[HET PROBLEEM] Schrijf letterlijk over uit de tekst over het ontslag op staande voet: begin bij de woorden "De werknemer betwistte" en stop na "voor ontslag opleverde.".

======== TE LEZEN TEKST

De werknemer betwistte de rechtsgeldigheid van het ontslag en voerde aan dat haar psychische toestand, die leidde tot haar onbereikbaarheid, niet aan haar kon worden aangerekend. De rechtbank oordeelde dat de werkgever voldoende inspanningen had geleverd om contact met de werknemer te krijgen en dat de werknemer niet had aangetoond dat haar psychische toestand haar handelen beïnvloedde. De rechtbank concludeerde dat het ontslag op staande voet rechtsgeldig was, omdat de werknemer een onjuist bericht had verzonden en niet bereikbaar was, wat een dringende reden voor ontslag opleverde.

De vordering van de werknemer tot doorbetaling van loon werd afgewezen, evenals de vordering in reconventie van de werkgever tot schadevergoeding. De rechtbank veroordeelde de werknemer in de kosten van de procedure. Dit vonnis benadrukt het belang van correcte communicatie en bereikbaarheid in de arbeidsrelatie, vooral in situaties van ziekte.

================
======== GETOONDE GEGEVENS

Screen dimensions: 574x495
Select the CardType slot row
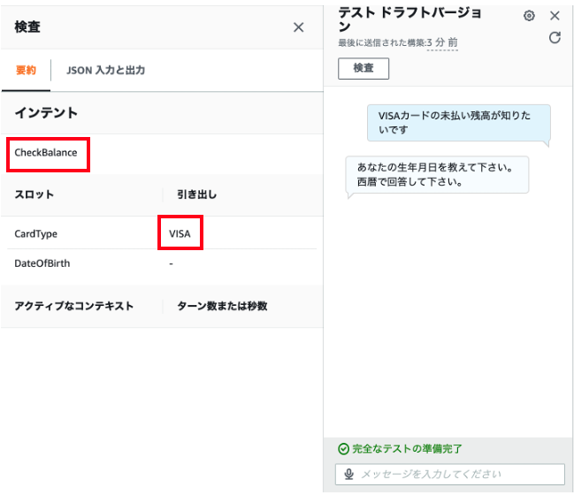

================

[ANTWOORD OPDRACHT]
De werknemer betwistte de rechtsgeldigheid van het ontslag en voerde aan dat haar psychische toestand, die leidde tot haar onbereikbaarheid, niet aan haar kon worden aangerekend. De rechtbank oordeelde dat de werkgever voldoende inspanningen had geleverd om contact met de werknemer te krijgen en dat de werknemer niet had aangetoond dat haar psychische toestand haar handelen beïnvloedde. De rechtbank concludeerde dat het ontslag op staande voet rechtsgeldig was, omdat de werknemer een onjuist bericht had verzonden en niet bereikbaar was, wat een dringende reden voor ontslag opleverde.